I had two reasons for breaking my rule never to read what others have written before reviewing a book myself. First, this latest offering from the prolific professor of Classics at Cambridge University left me torn over which side of the “stocking filler” divide it should fall on. A quick survey of writers and publications whose opinions I value showed almost universal acclaim for Beard’s wit, academic rigour, accessible writing style, grand sweep, exquisite attention to detail and a comprehensive, multidisciplinary approach. She had packed a groundbreaking, thought-provoking social and political history of the first 1,000 or so years of the Roman Empire into a natty 600 or so pages. Breathtaking.
The second, highly correlated reason for breaking the rule: my review is rather later than planned. As a history buff and avid reader of serious non-fiction, it’s a shock to confess I found this breathtaking romp of a book a bloody hard slog. A recent weeklong business trip to Singapore offered the perfect chance to wade through a few hundred pages; I managed about 40, dropping into a coma of indifference before 9pm each night.
Take the SPQR in the title – initials I’m deeply familiar with from dozens of Hollywood movies, banners of plastic toy legionnaires, Asterix comics and countless other sources, but have never delved into their meaning. The abbreviation of the Latin phrase for “the Senate and the People of Rome”, SPQR hints at the Roman concerns with identity and citizenship that Beard teases out and dissects throughout her book.
For those of us born into Western culture, the Romans can seem disarmingly familiar despite the centuries that divide us. We are weaned on their foundation myths, like Romulus and Remus at the wolf’s teat. We are thrilled by tales of Horatius’ heroism, Hannibal’s daring. We chuckle at Asterix and those crazy Gauls. From Shakespeare texts at school to TV reruns of Spartacus and Ben-Hur, Monty Python’s Biggus Dickus and his “wife in Wome” Incontinentia Buttocks, we have a deeply ingrained sense of where the Romans and their empire came from, what they looked like and how they fell. And now they are reduced to harmless irrelevancies.
Beard, quite rightly, sets out to upturn our understanding of the Roman narrative.

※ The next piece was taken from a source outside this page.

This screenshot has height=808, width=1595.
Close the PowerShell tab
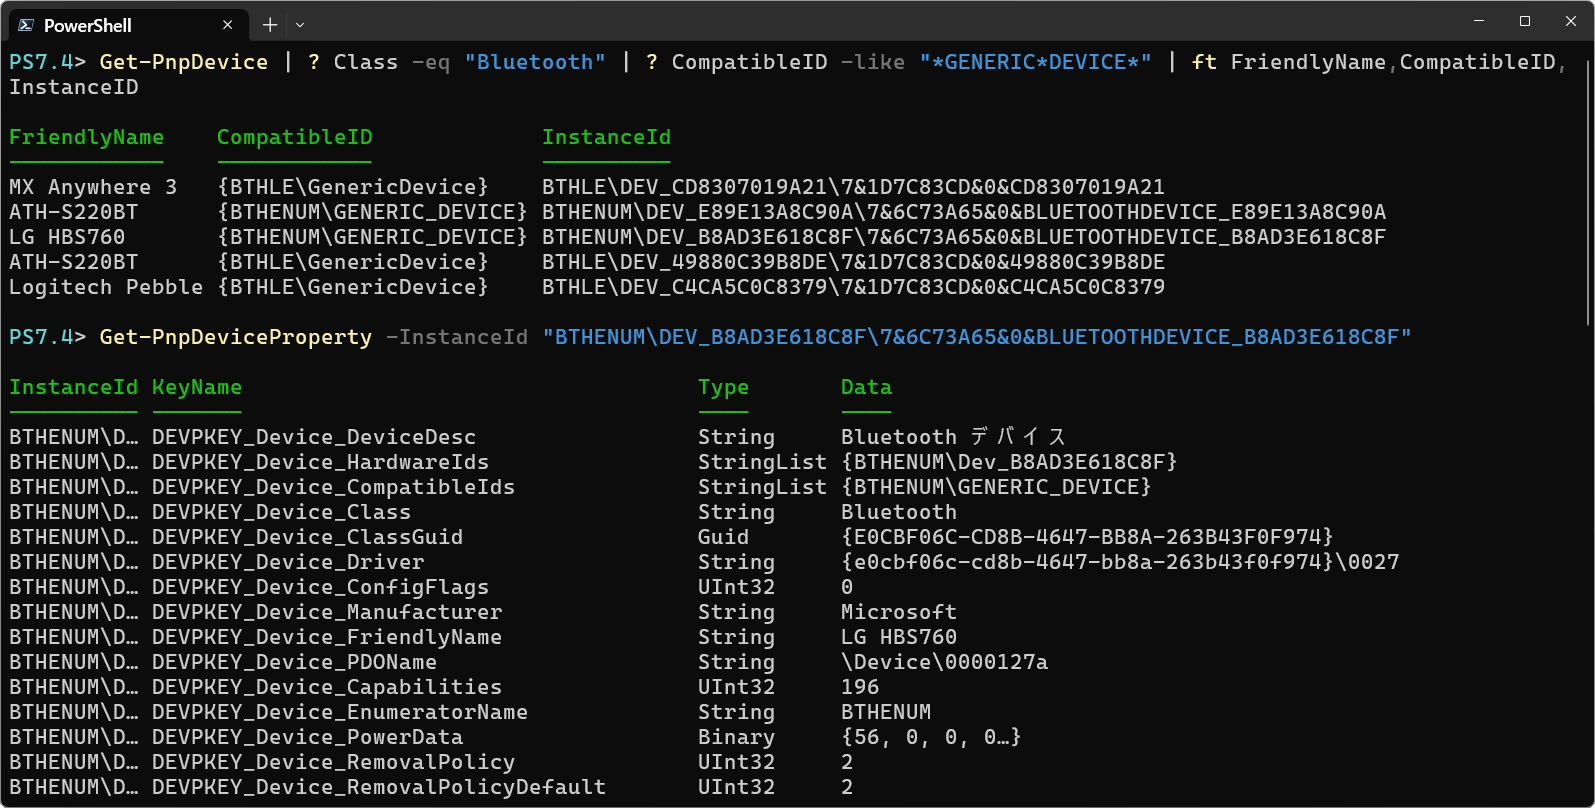(x=228, y=25)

She opens her account not with the foundation myths and archaeological evidence from around the eighth century BC. Instead, the tale begins with a surprising and nuanced account of Cicero’s defining confrontation with the aristocrat and populist Catiline in 63BC.
“Rome still helps to define the way we understand our world and think about ourselves, from high theory to low comedy,’’ Beard said. “After 2,000 years, it continues to underpin Western culture and politics, what we write and how we see the world, and our place in it.”
Rome’s evolution from a scruffy and not particularly impressive hill village into one of the greatest empires the world has known was largely the result of accident and unplanned reactions to events
She chooses to end her version of Rome’s story in 212 AD, when the emperor Caracalla gave Roman citizenship to every free inhabitant of the empire – turning millions into Romans who would never step foot in the city that now defined their identities. What did it mean to be Roman?
Perhaps the one big idea in the book is the notion that Rome’s evolution from a scruffy and not particularly impressive hill village into one of the greatest empires the world has known was largely the result of accident and unplanned reactions to events. In her final analysis, the success of Roman military expansion was down to its greater ability to put more “boots on the ground” than its rivals.
The clear parallels between these ancient events are obvious. So obvious they sometimes feel stretched – especially with Beard’s usage of modern terms and concepts to make the text more “accessible”. Catiline was a threat to “national security”, for example. Surely that must count as dumbing down?
So too should Beard’s “knocking down” of widely held myths that are really just straw men. Does anyone really believe that Shakespeare accurately portrayed Caesar’s assassination? Or that Cleopatra actually killed herself with a snake bite?
More soporific than irritating is her tendency to delve into lengthy discussions of what may have really happened, only to conclude that we can’t say based on what we know now.
That Beard has found a degree of celebrity status in the UK suggests she’s succeeding to make her field – and herself – seem relevant and important to a growing slice of the population.
And, despite all the misgivings, Beard’s book must be an apt candidate for a last-minute stocking filler. After all, as well as better sanitation and medicine and education and irrigation and public health and roads and a freshwater system and baths and public order … you could argue the Romans also gave us Christmas – after all, where would the Nativity have taken place had Augustus not called for an empire-wide census? On balance, it’s worth the slog and even the sleepiest of readers should be done in time for Easter – yet another festive legacy of Roman jurisprudence.